As mainline youth ministry begins to professionalize and catch up with the Evangelicals, one of the key points of tension is going to be that we have to figure out what we're doing. I don't mean that we need to learn how not to be inept--we actually have to sort out what the point of youth ministry is from a perspective outside of Evangelicalism. Evangelical youth ministry has largely been aimed at "conversion" and retention. That is, it has aimed to achieve assent to denominational propositions, and to integrate youth into the culture of the Church, so that they won't leave when they graduate high school. Ultimately, at least for Anglicans, that's not exactly how I see our goals. Anglican spirituality is more about joining in the "stream" of worship, liturgy, service, and community life than assent to propositional truths, so the "conversion" experience will be only one possible feature of successful youth ministry.

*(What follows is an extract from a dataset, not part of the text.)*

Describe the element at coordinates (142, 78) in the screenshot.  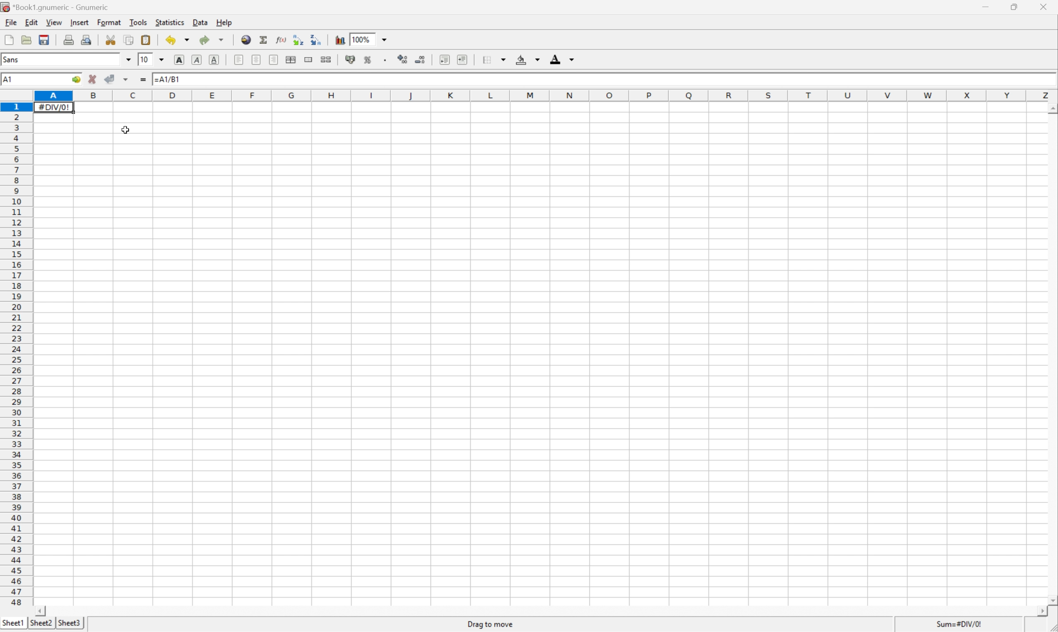
I see `Enter formula` at that location.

Also, among mainliners, where there is less emphasis on the Church as the sole means of salvation, "retention" isn' t necessarily our highest goal. People will come and go--some will connect strongly to our tradition and stick with us through life, and some won't. I see it as the essence of our goal to minister to those who pass through our doors, to invite them into the "stream", and to serve them any way we can.

In terms of method, mainliners have a catechetical history to draw upon--we've got confirmation programs, and a tradition of training up our youth by teaching them the key features of the faith and involving them in our liturgies and ministry. However, I think we're going to have to rethink those traditions as well, and come up with a different model--undoubtedly one of the reasons Evangelical youth ministries have flourished is b/c youth and families have left the mainline churches where the old catechetical models weren't working, or were deemed too boring. I've seen it in my own situation, and historical statistical data supports it. (Those models still exist as dinosaurs in most of our churches it seems, but certainly aren't flourishing in a populist sense.) These old methods in fact have their history in a loyalist culture that doesn't exist anymore, and in an institutional church model that has largely passed away.

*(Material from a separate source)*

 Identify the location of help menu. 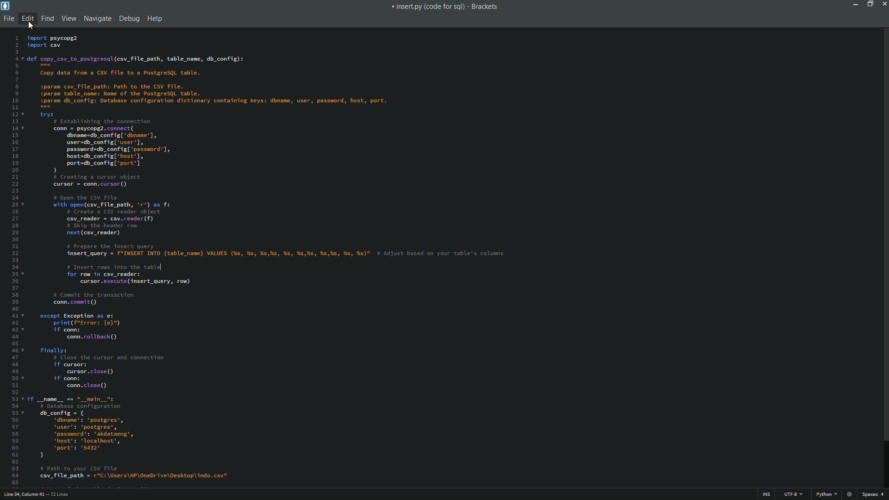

I honestly think we can learn a lot from Evangelicals in terms of method. In the mainline, we tend to be pretty dry when it comes to youth programming, focusing on instruction and acolyting as the be-all end-all of youth ministry. I think that the Evangelicals have been both practically and theologically astute in focusing on fun, freedom and community in youth ministry, along with the integrating youth into worship, service and the beliefs of the the denomination. My impression is that as mainliners we feel a little bit like sellouts if our kids are having a lot of fun--religious training is supposed to be disciplined, deep, and moving, right, not messy, fun or out of control? In taking this approach, we've basically not allowed our youth to form the sort of relationships that keep them in the Church as they get older, along with teaching them the lesson that Church is a place for the severe and the disciplined. Thought of liturgically, we often emphasize the "sermon" aspect of worship to the extreme in youth ministry, and generally cut out "the peace" and "the Eucharist". In so doing, we create barriers for youth to feel welcome in our Churches, and we ultimately cut out some of the most important avenues for learning and acculturation into the Church.